To acquire a piece from 真真 ZhenZhen Lab, you must make an appointment with the artist, Chang Po-chieh (張博傑). At an agreed upon time, you venture into a quiet alley in Shilin, Taipei, where two-story buildings lay low against the sky, to the former dormitory of an old tax office. You cut through a small gallery space to a tiny center courtyard, climb up a rickety, green wrought-iron staircase, and enter a bright, expansive workshop. The space is messy and luminous, strewn with wires, bulbs, and glass; soft jazz plays on the record player. Afternoon light cascades through the windows; on the opposing balcony hangs the neighbors’ morning wash. Geometric, glass lamps dangle from the studio’s sloped ceiling rafters, swaying slightly, catching rays of light. At the edge of the worktable, you sit with Chang over a cup of pour-over coffee; his deep, baritone laugh fills the space as, together, you speak of time and light.
This slow process to commission a light seems slightly inconvenient and counterintuitive, but it has been intentionally and purposefully conceived. “In the end, the people that come to the studio are all the right people—they are those that take the time to understand the concept.” This measured intentionality of time is at the core of all that Chang does.
He is, not simply a lamp maker, but an artist of time and light—glass is but one material in his journey through time.
Chang primary works with old glass—most often patterned glass from old Taiwanese houses, rescued, and given new life through a transformation of form. He also incorporates European and American stained glass imported to Taiwan during Taiwan's past economic boom—most of these factories have shuttered in their own countries with the decline of the glass industry. Each piece of the glass by hand; the edges are then polished, soldered, and set with heated tin and copper foil. The resulting objects are one of a kind: his process shifts each time, the materials are obsolete.
Chang grew up in Toufen, Miaoli: his family ran a traditional shaved ice (礤冰) shop, where he gained an appreciation of quality materials and a predilection for solitude from a young age. It was as a child, basking in the afternoon sun trickling in from the old patterned windows, that he was first moved by the warmth of light.
He came to glass later during his training as an architect—in his studies, he learned how to work with a range of physical materials—glass, clay, wood; he later turned to new media arts—turning to a digital toolkit of computer and data—exploring the poetry of time and journey through the digital realm.
“For me, everything is material and concepts. I choose what kind of story I want to tell, then choose the materials and tools.”

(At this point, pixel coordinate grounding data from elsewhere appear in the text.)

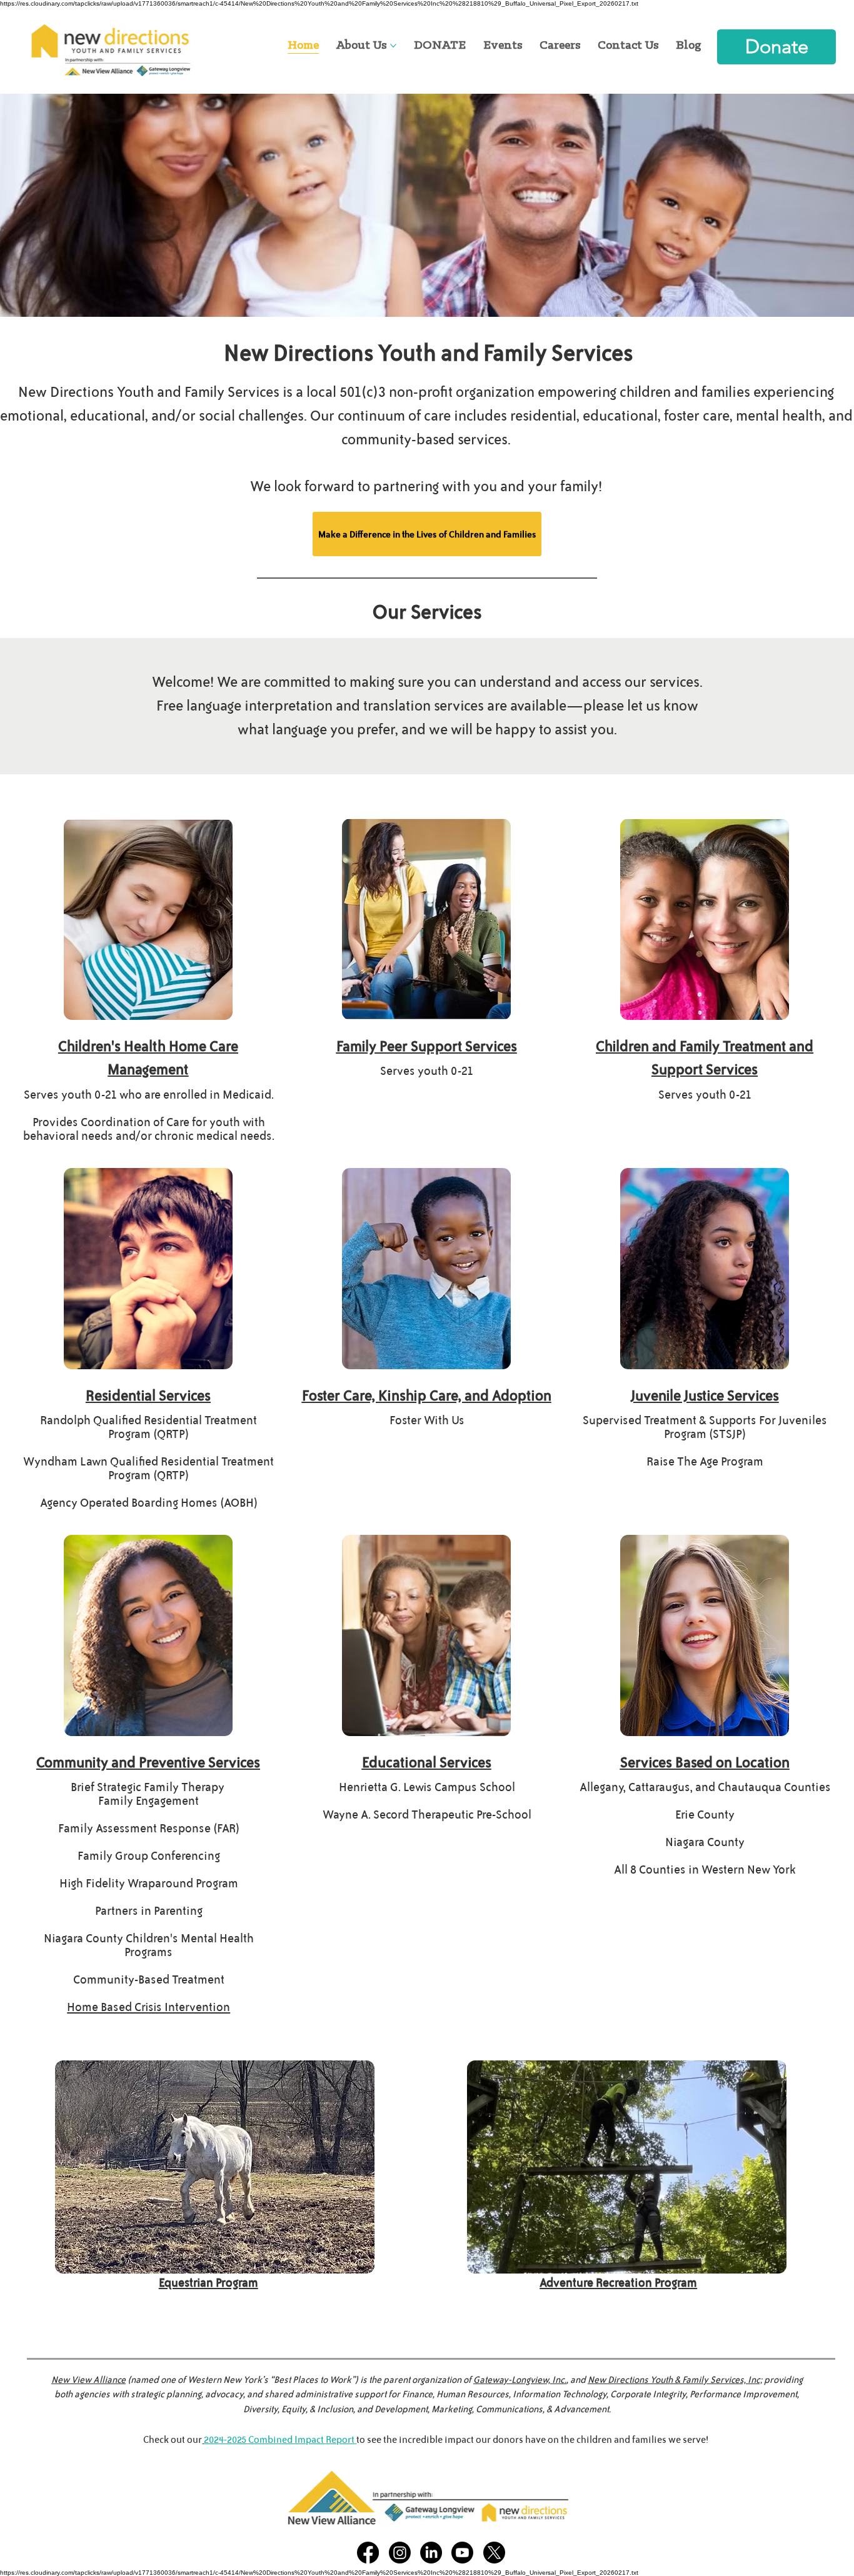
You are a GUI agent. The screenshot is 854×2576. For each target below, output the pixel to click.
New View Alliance (88, 2379)
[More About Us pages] (393, 45)
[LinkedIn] (431, 2553)
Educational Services (426, 1762)
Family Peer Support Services (426, 1046)
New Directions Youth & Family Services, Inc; (675, 2379)
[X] (494, 2553)
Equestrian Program (208, 2282)
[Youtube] (462, 2553)
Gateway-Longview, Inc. (519, 2379)
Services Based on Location (705, 1762)
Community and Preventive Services (148, 1762)
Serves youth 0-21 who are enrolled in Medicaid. (149, 1094)
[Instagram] (400, 2553)
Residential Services (148, 1395)
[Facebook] (368, 2553)
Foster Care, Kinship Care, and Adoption (426, 1395)
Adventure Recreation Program (618, 2282)
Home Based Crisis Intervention (148, 2007)
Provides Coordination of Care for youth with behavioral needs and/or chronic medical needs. (148, 1129)
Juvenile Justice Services (705, 1395)
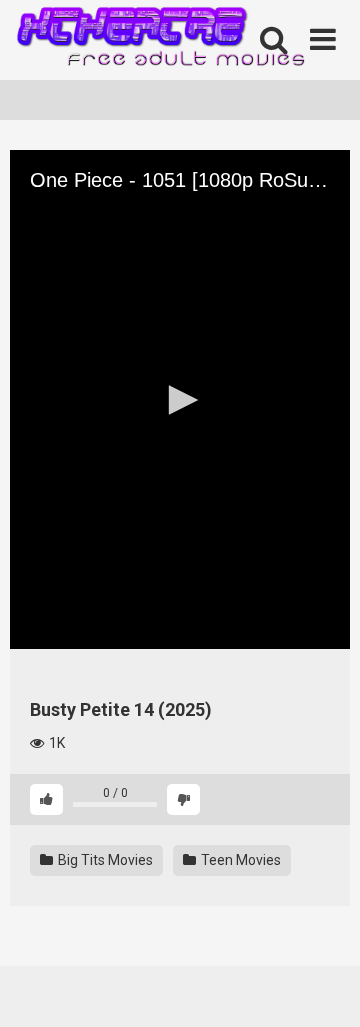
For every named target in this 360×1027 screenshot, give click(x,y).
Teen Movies (239, 860)
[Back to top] (323, 986)
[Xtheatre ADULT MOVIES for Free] (160, 40)
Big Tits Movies (104, 860)
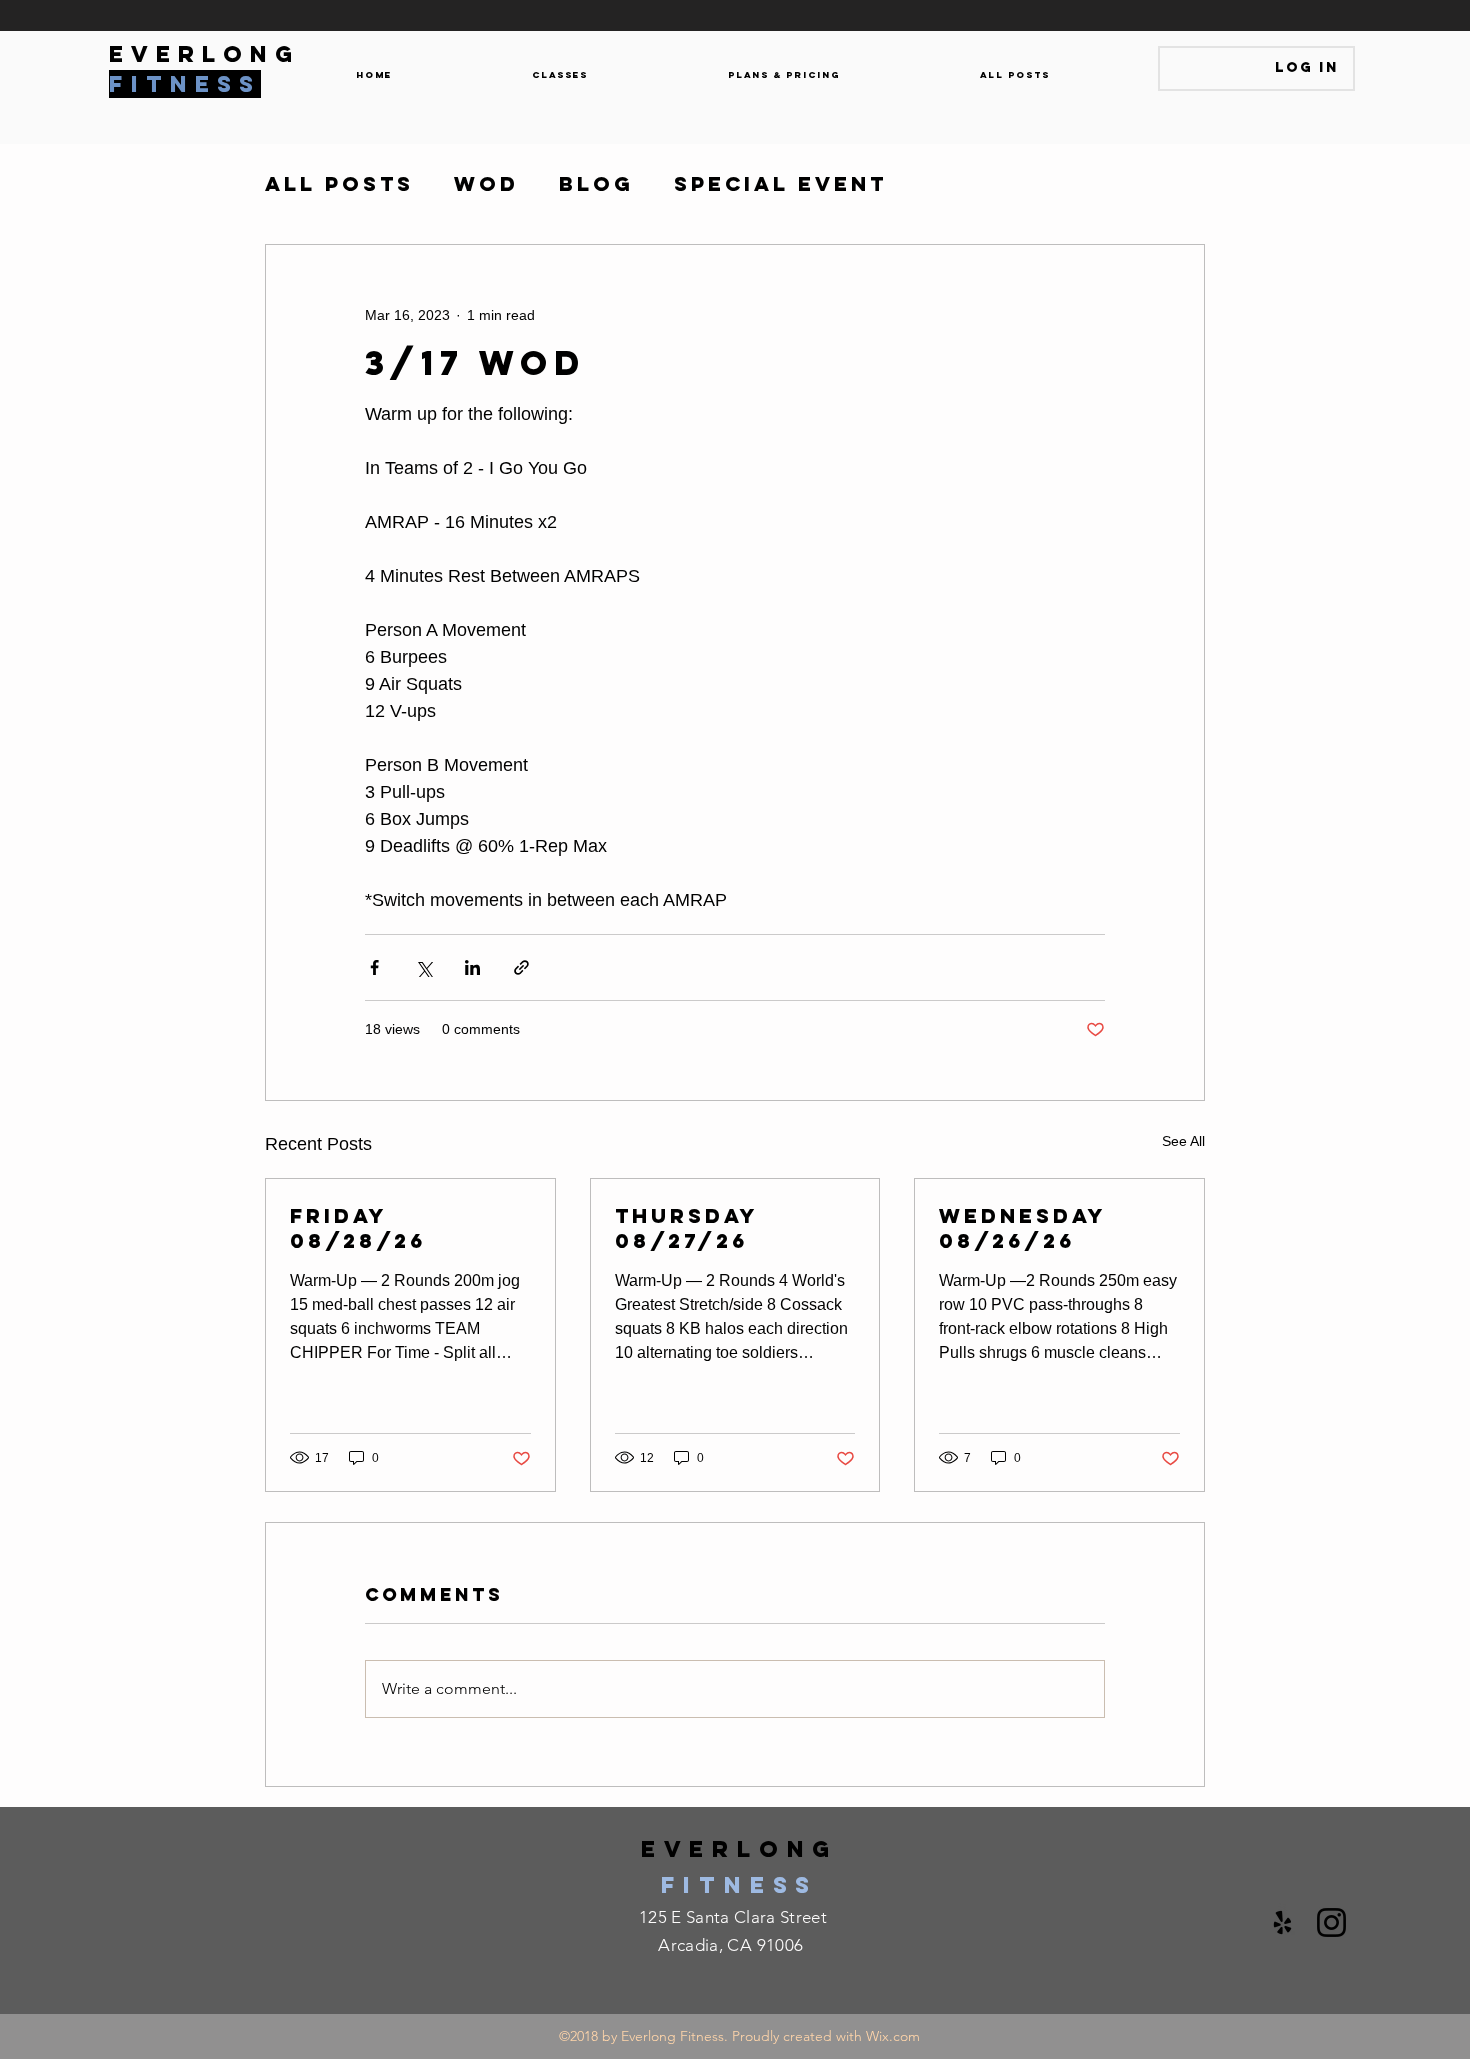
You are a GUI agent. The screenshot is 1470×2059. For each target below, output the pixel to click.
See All (1183, 1141)
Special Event (780, 184)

He straddles the extremes of physical and intangible, hoping to eventually to reconcile the two mediums. The glass craft is a way for him to think and perceive with his hands. “While my hands are making, my mind is thinking as well.” Bojie says.
Zhen Zhen was never meant to be a commodity—it is at heart an art project. His intention for the Zhen Zhen brand—in contrast to his new media art—is to create work that is understood on first sight; it is to first convey a story of craft and material, then to imbue and layer it with concept, meaning, and poetry. It is an expression of the warmth of time.
Chang’s pieces now adorn high-end establishments seeking to incorporate distinctive Taiwanese elements into their spaces and personal homes alike. One family asked Chang to take the glass windows from their old house to create lighting for their new home. The lamps became a vessel for memories—old and new. Chang also collaborates annually with other artists. The most recent project, “Relight+Music”, with sound artist Hsu Yen-Ting (許雁婷) was an exploration of the relationship between light and sound. In a dim space, lit only by Chang’s tungsten glass lamps, a piece of traditional Taiwanese patterned glass cut to the shape of a 12-inch vinyl record was placed on a turntable. The resulting aural textures, overlaid with Hsu’s sound work, conjure whispers, heartbeats, murmurs—a collective imagination and memory from within the glass.
Yet Chang does not simply meditate on antiquity—instead, he balances sentimentality with a rational mind, transforming the materials of times past and giving them new life and place in the present. His pieces take us on a journey through time, slowing us down in our high-speed lives and allowing us to all be time travelers—to arrive in front of light and to gaze at time as it looks back upon us.